2. Any dispute between the Contracting Parties as to the interpretation or application of this Agreement, not satisfactorily resolved by such consultation, shall be submitted, upon request in writing by either Contracting Party, to an arbitral tribunal for a binding decision rendered on the basis of the applicable rules of international law. Except where otherwise provided in this Article, or in the absence of an agreement by the Contracting Parties to the contrary, the UNCITRAL Arbitration Rules shall apply mutatis mutandis, except to the extent these rules are (a) modified by the Contracting Parties or (b) modified by the arbitrators appointed pursuant to paragraph 3 of this Article unless either Contracting Party objects to the proposed modification.

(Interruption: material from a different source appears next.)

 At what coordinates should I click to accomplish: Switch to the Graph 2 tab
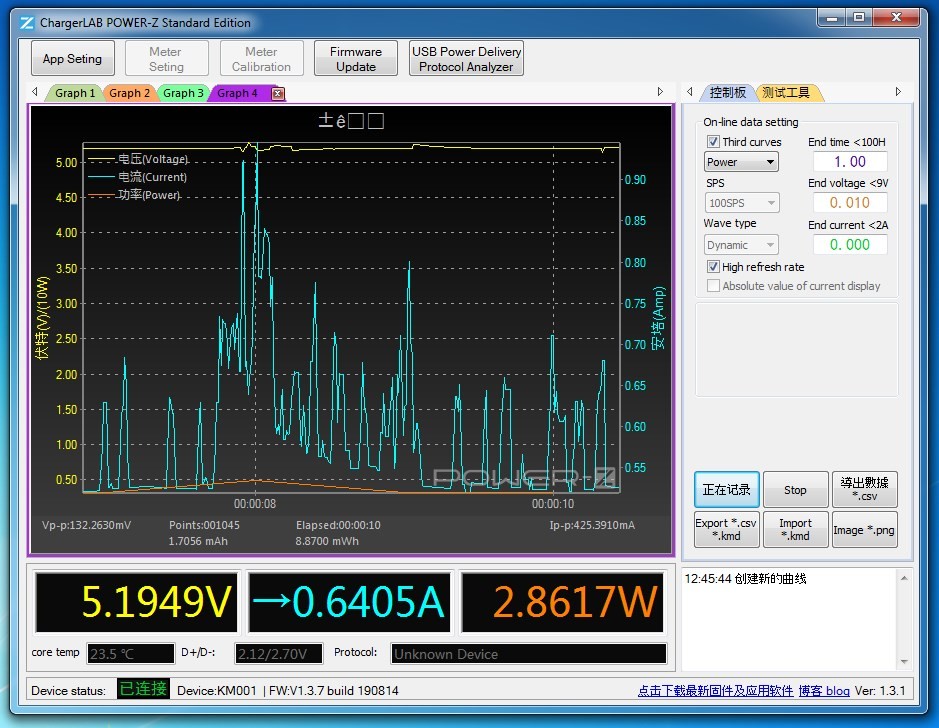pos(129,93)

3. Within two months from the date of receipt of such request as provided in paragraph 2 above, each Contracting Party shall appoint an arbitrator. The two arbitrators shall select a third arbitrator as chairperson, who shall be a national of a third country. The UNCITRAL Arbitration Rules applicable to appointing members of three-member panels shall apply mutatis mutandis to other matters relating to the appointment of the arbitral tribunal provided that the appointing authority referenced in those rules shall be the Secretary-General of the Centre.
4. Unless otherwise agreed by the Contracting Parties, all submissions of documents shall be made and all hearings shall be completed within a period of six months from the date of selection of the third arbitrator, and the arbitral tribunal shall render its decisions within two months from the date of the final submissions of documents or the date of the closing of the hearings, whichever is later. Such decisions shall be final and binding.

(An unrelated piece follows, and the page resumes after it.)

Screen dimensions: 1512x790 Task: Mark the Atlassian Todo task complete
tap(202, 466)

5. Expenses incurred by the chairperson and other arbitrators, and other costs of the proceedings, shall be borne equally by the Contracting Parties. However, the arbitral tribunal may, at its discretion, decide that a higher proportion of the costs be paid by one of the Contracting Parties.
Article 15
1. For the purposes of this Article, an investment dispute is a dispute between a Contracting Party and an investor of the other Contracting Party that has incurred loss or damage by reason of, or arising out of, an alleged breach of any right conferred by this Agreement with respect to an investment of an investor of that other Contracting Party.
2. In the event of an investment dispute, the investment dispute shall, if possible, be settled by consultation or negotiation. If it is not so settled, the investor may submit the investment dispute for resolution under one of the following alternatives:
(a) in accordance with any applicable, previously agreed dispute-settlement procedures; or
(b) in accordance with the terms of paragraph 3 of this Article.

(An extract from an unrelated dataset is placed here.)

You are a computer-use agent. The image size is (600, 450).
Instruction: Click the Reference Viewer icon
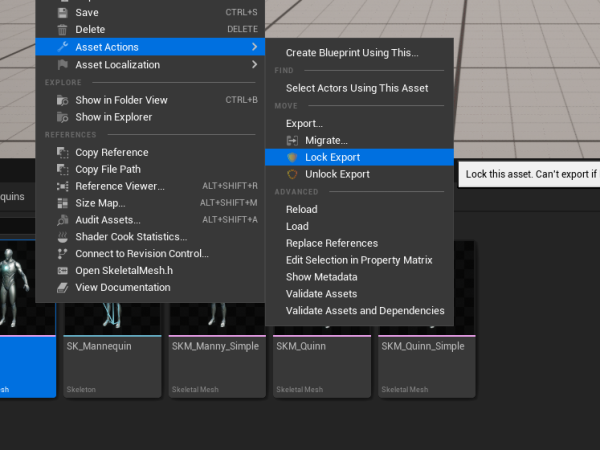point(63,186)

3. If the investment dispute cannot be settled within three months from the date on which the investor requested the consultation or negotiation in writing and if the investor concerned has not submitted the investment dispute for resolution under paragraph 2 (a) of this Article or judicial or administrative settlement, the investor concerned may submit the investment dispute for settlement by binding arbitration:
(a) to the Centre, if both Contracting Parties are parties to the ICSID Convention;
(b) in accordance with the UNCITRAL Arbitration Rules; or
(c) if agreed by both parties to the dispute, to any other arbitration institution or in accordance with any other arbitration rules.
Unless otherwise agreed by both parties to the investment dispute, once the investor concerned submits the investment dispute for resolution under paragraphs 2 and 3 of this Article, the investor concerned may not submit the investment dispute for settlement by any of the other alternatives set out in paragraphs 2 and 3 of this Article.
Each Contracting Party hereby gives its consent to the submission of an investment dispute to international arbitration as set out in sub-paragraphs (a) and (b) of this paragraph.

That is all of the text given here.